Sie sollen in Deutschland zahlreiche Automaten gesprengt haben, kommen in den Niederlanden frei und werden dann doch ausgeliefert. Was steckt hinter dem Fall von Offenau?

Eine Gruppe Männer aus den Niederlanden soll zahlreiche Geldautomaten in Deutschland gesprengt und so jede Menge Geld erbeutet haben. Fünf von ihnen sitzen inzwischen in Deutschland in Untersuchungshaft. Doch bis dahin war es ein weiter Weg - nicht nur wortwörtlich.

Zum Beispiel sollen die fünf Männer im Juni 2024 einen Geldautomaten in der Markthalle Offenau (Kreis Heilbronn) gesprengt haben. Auf der Flucht wurden sie dann von niederländischen Beamten gefasst. Doch trotz eines europäischen Haftbefehls der Staatsanwaltschaft Düsseldorf, die den Fall übernommen hat, kamen die fünf mutmaßlichen Täter in den Niederlanden unter Auflagen zunächst auf freien Fuß. Die Auslieferung nach Deutschland erfolgte erst knapp drei Monate nach der Tat in Offenau, und zwar am 10. September. Das warf nicht zuletzt beim Offenauer Bürgermeister Michael Folk (SPD) Fragen auf: "Man kann nur den Kopf schütteln", sagte er nach der Freilassung der fünf Tatverdächtigen dem SWR-Studio Heilbronn.

==*==

◆ Aufgabenstellung
Gib aus dem Text über den Fall Offenau den Abschnitt von "Sie sollen in" bis "nicht nur wortwörtlich." noch einmal wieder und tausche dabei "Untersuchungshaft" gegen "Auslieferungshaft" aus. Die Daten haben mit dem Text über den Fall Offenau nichts zu tun.

◆ Datenmaterial
==*==

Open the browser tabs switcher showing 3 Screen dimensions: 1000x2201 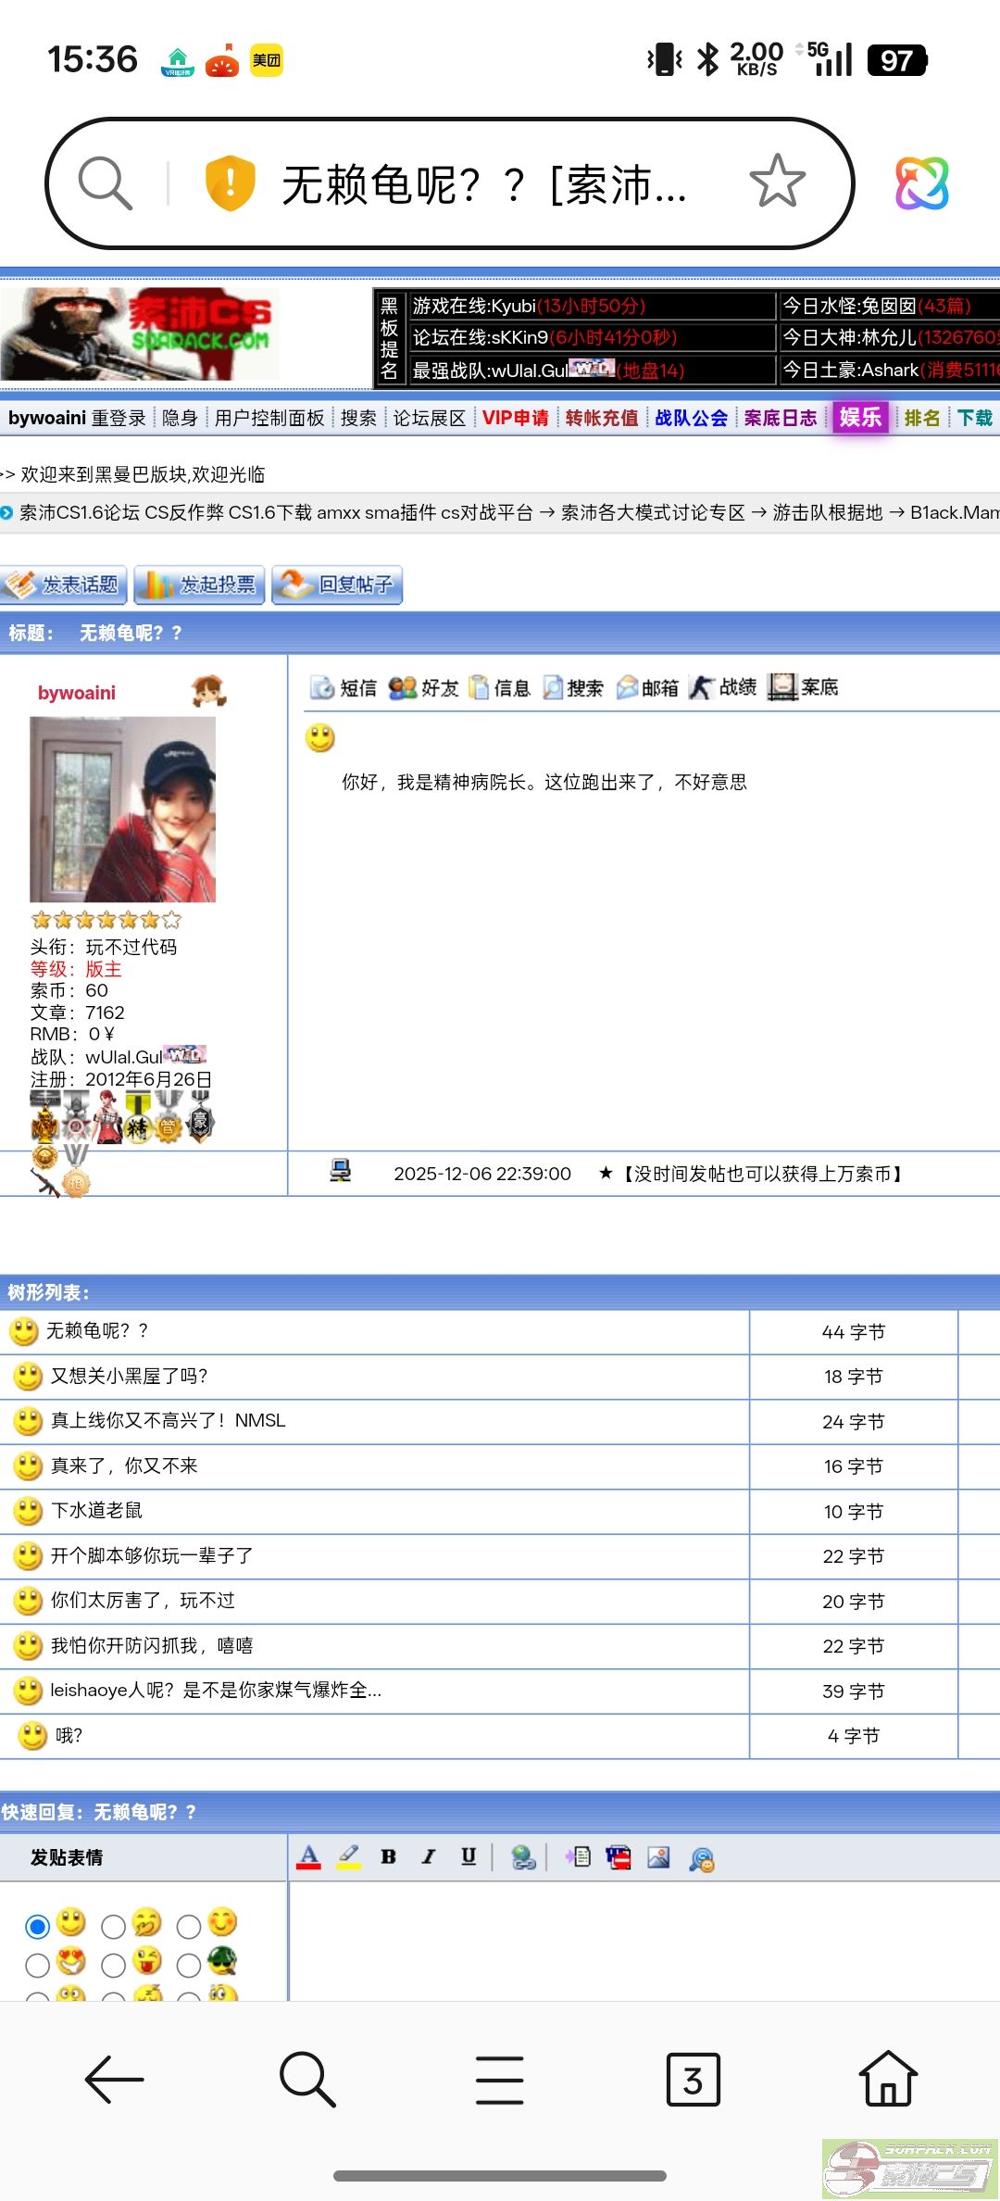click(x=693, y=2080)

==*==

◆ Richtige Antwort
Sie sollen in Deutschland zahlreiche Automaten gesprengt haben, kommen in den Niederlanden frei und werden dann doch ausgeliefert. Was steckt hinter dem Fall von Offenau?

Eine Gruppe Männer aus den Niederlanden soll zahlreiche Geldautomaten in Deutschland gesprengt und so jede Menge Geld erbeutet haben. Fünf von ihnen sitzen inzwischen in Deutschland in Auslieferungshaft. Doch bis dahin war es ein weiter Weg - nicht nur wortwörtlich.